**** RECORDS PROVIDED

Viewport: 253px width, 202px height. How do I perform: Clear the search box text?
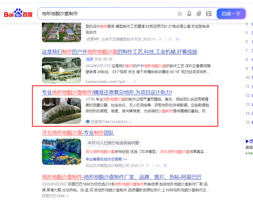(x=180, y=14)
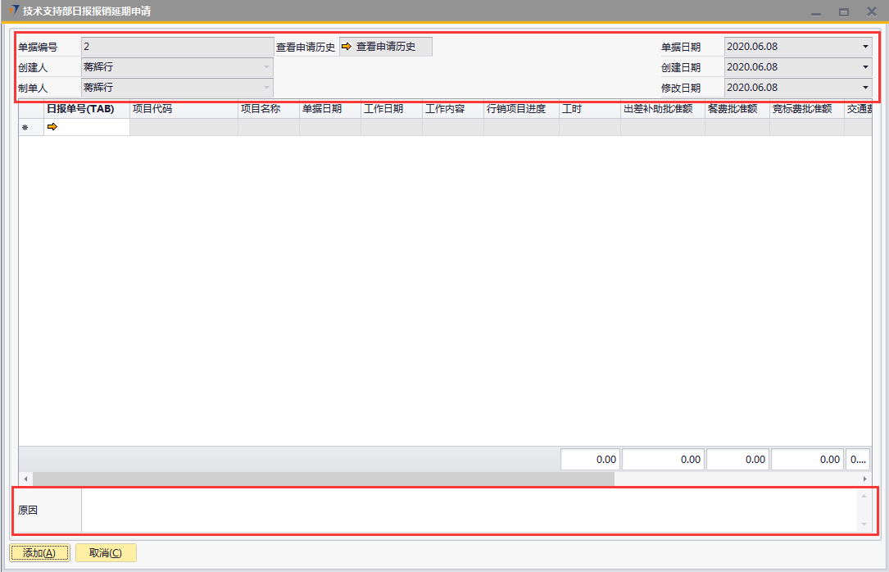Click the 取消(C) button
The width and height of the screenshot is (889, 572).
click(106, 553)
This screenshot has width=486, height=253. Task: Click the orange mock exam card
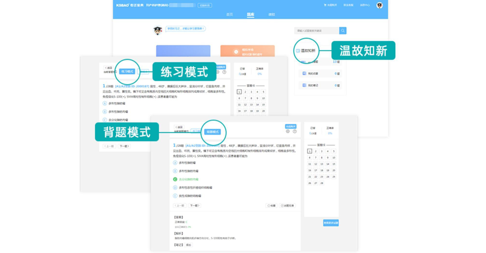pos(247,51)
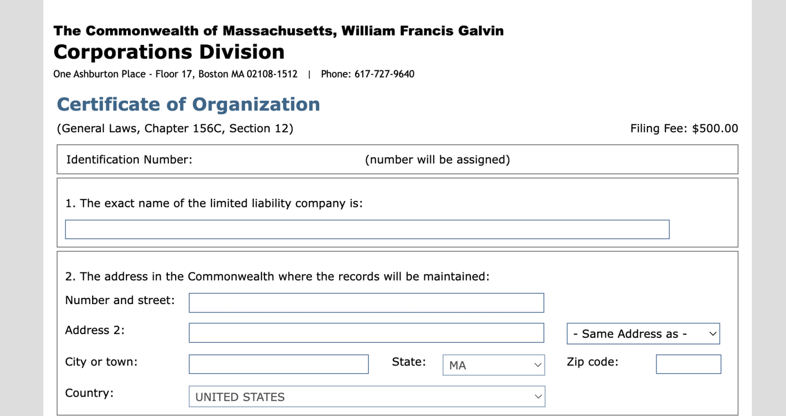Click the Certificate of Organization heading
786x416 pixels.
(x=189, y=104)
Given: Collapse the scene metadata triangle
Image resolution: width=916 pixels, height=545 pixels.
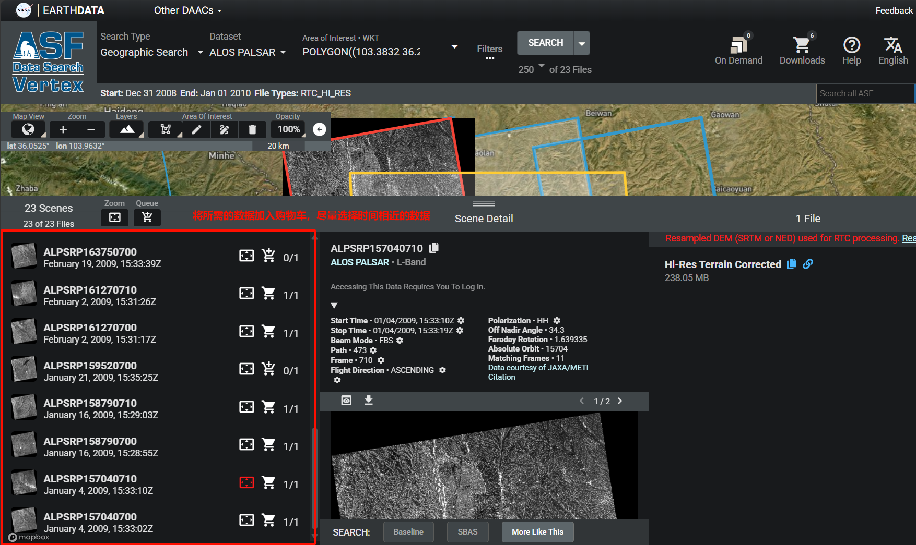Looking at the screenshot, I should coord(334,306).
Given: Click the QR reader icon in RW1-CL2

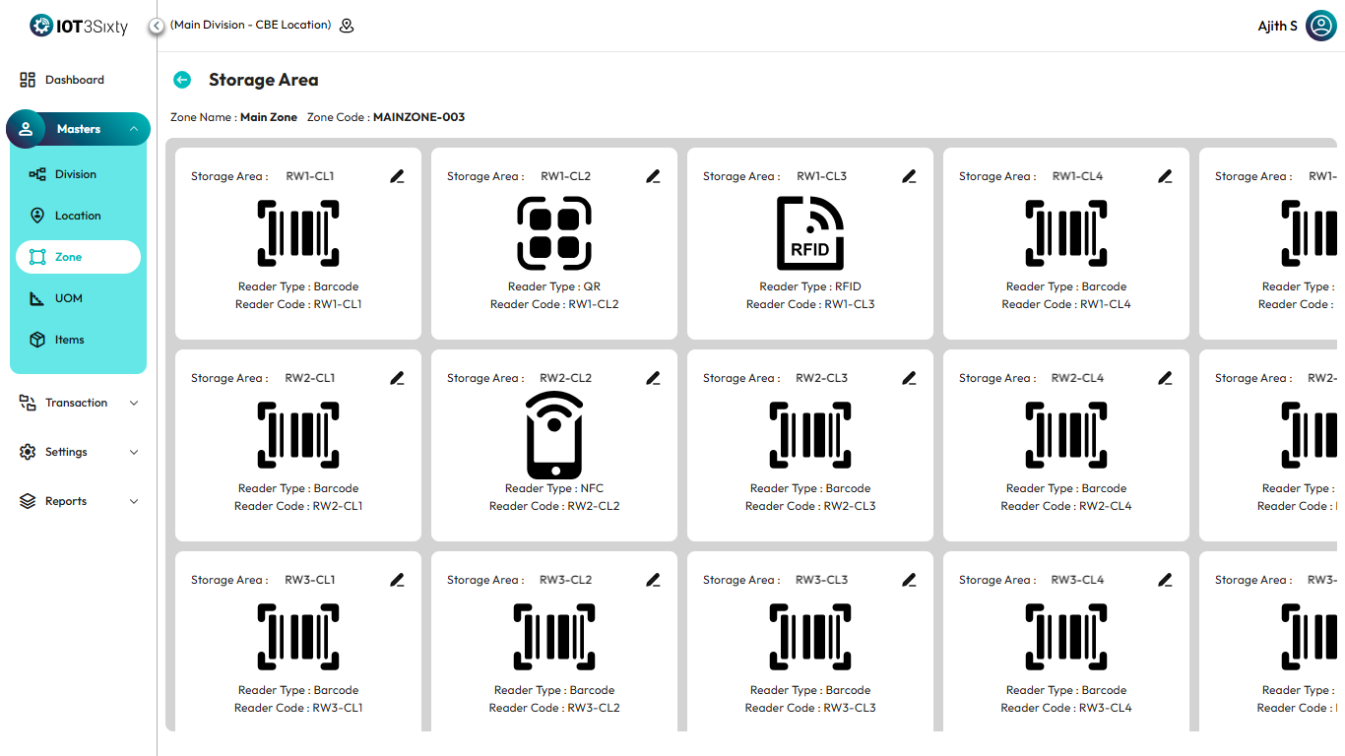Looking at the screenshot, I should coord(554,232).
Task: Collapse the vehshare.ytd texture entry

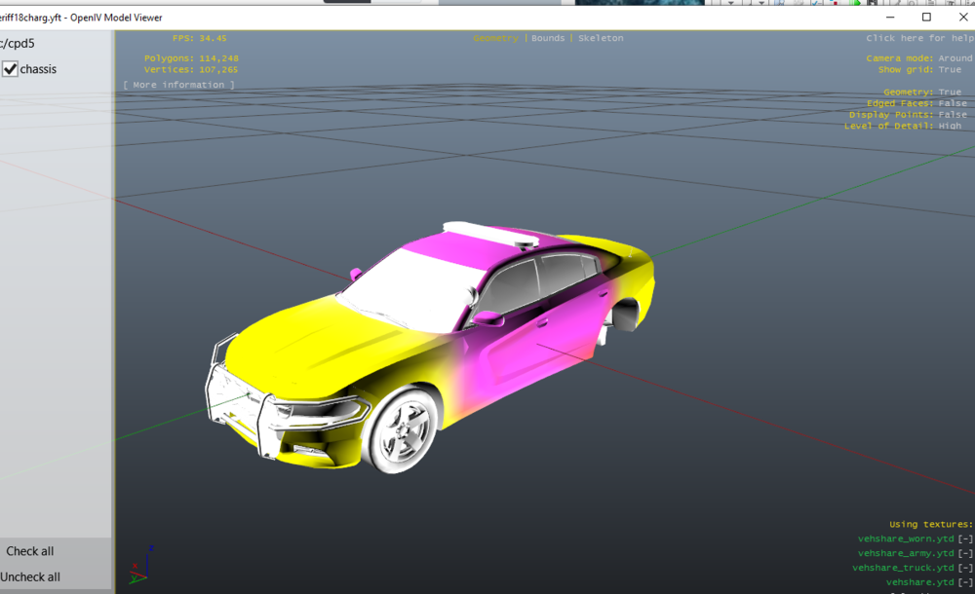Action: pyautogui.click(x=964, y=581)
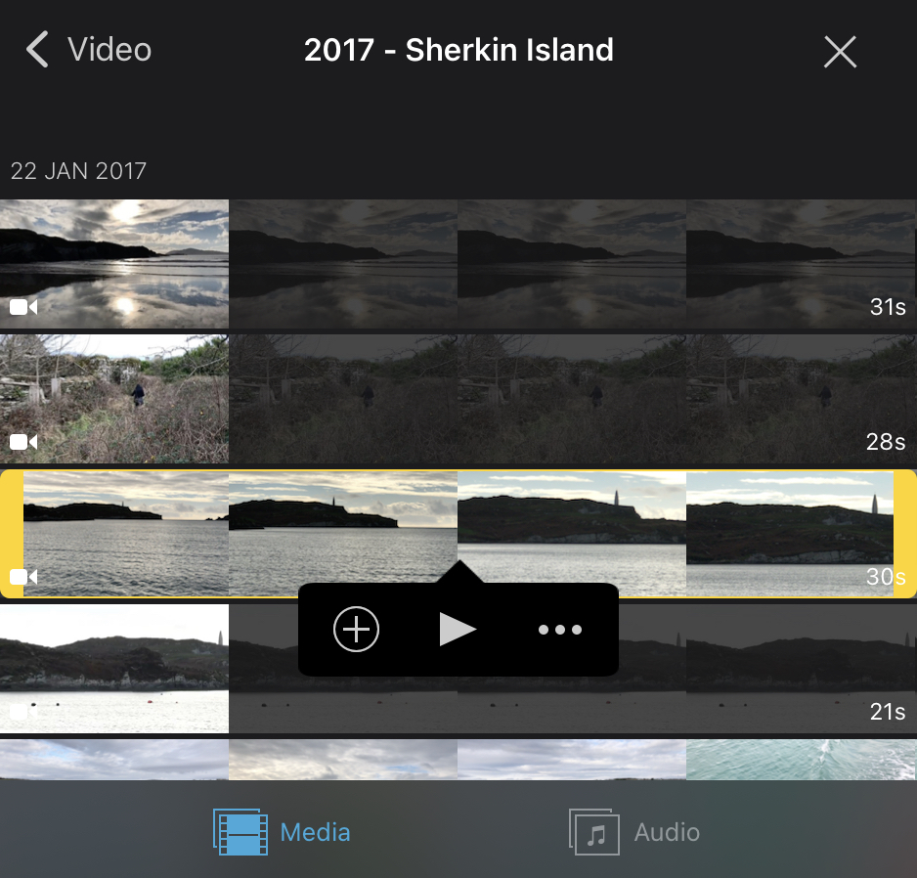Go back using the chevron arrow

tap(37, 49)
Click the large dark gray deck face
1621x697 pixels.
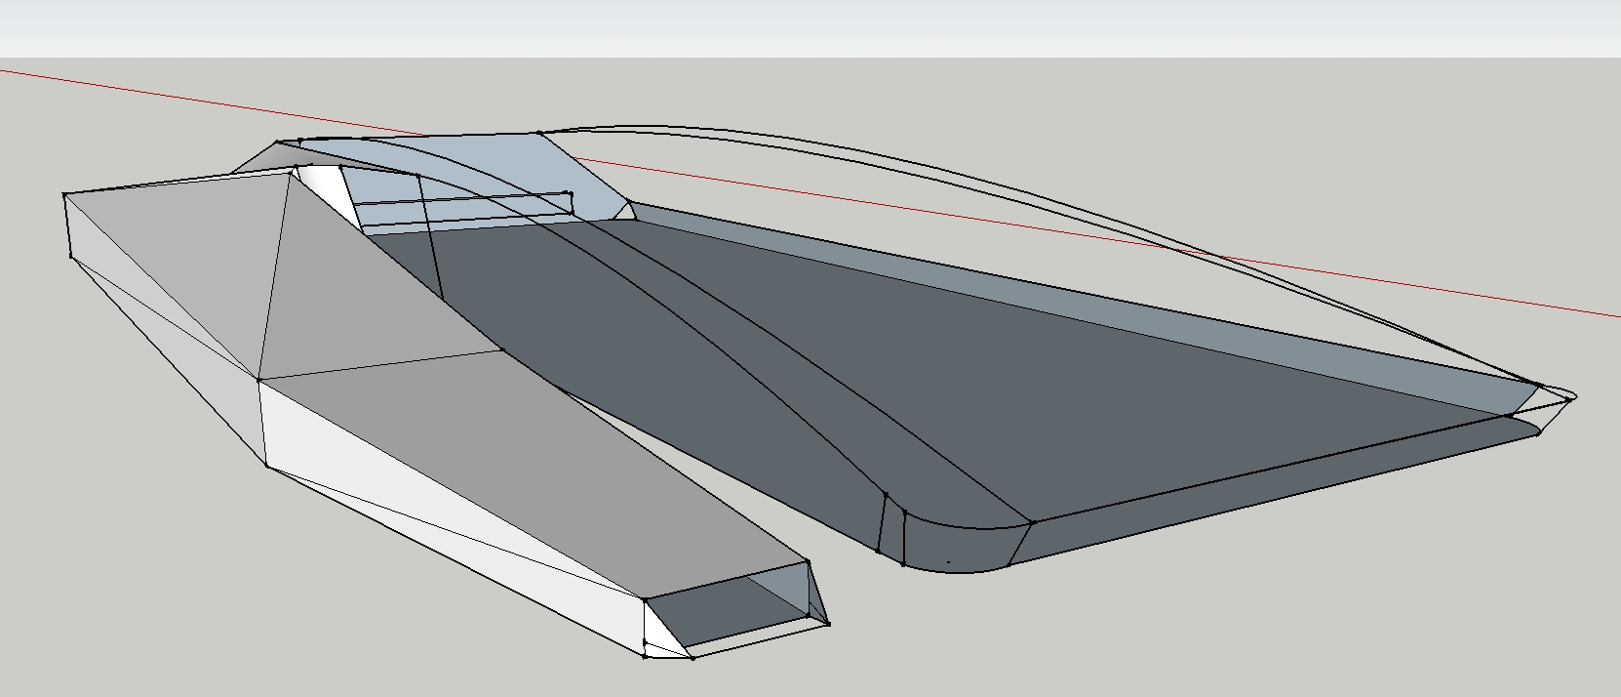[1122, 390]
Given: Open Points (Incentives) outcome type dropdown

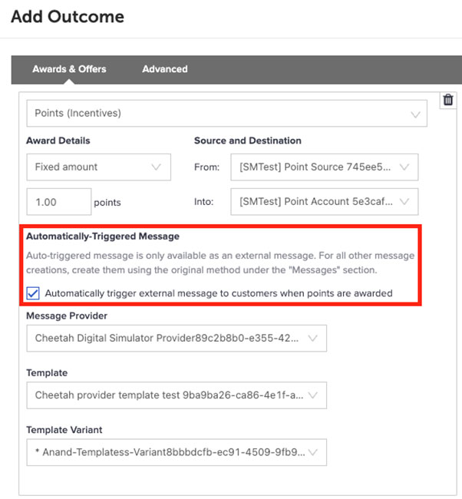Looking at the screenshot, I should (226, 114).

********

▶ _DIRECTIONS_: Starting at the line where "Task: Collapse the vehshare.ytd texture entry" appears, restate every line through the end of the records above exactly, but omit the pictures.

▶ _YOUR SOLUTION_:
Task: Collapse the vehshare.ytd texture entry

Action: pyautogui.click(x=964, y=581)
Go back using the chevron arrow

tap(37, 49)
Click the large dark gray deck face
1621x697 pixels.
[1122, 390]
Given: Open Points (Incentives) outcome type dropdown

Looking at the screenshot, I should (226, 114).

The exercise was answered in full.